Stored records:
-- Opening Marker --

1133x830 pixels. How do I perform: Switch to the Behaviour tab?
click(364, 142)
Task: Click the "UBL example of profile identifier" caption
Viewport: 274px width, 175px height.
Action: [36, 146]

-- Closing Marker --

[WHAT YOU NEED TO DO] Only the lines from the one with "Task: Click the" through the end of the data belong in the answer, each reproduced exactly.

[ANSWER BOX]
Task: Click the "UBL example of profile identifier" caption
Viewport: 274px width, 175px height.
Action: [36, 146]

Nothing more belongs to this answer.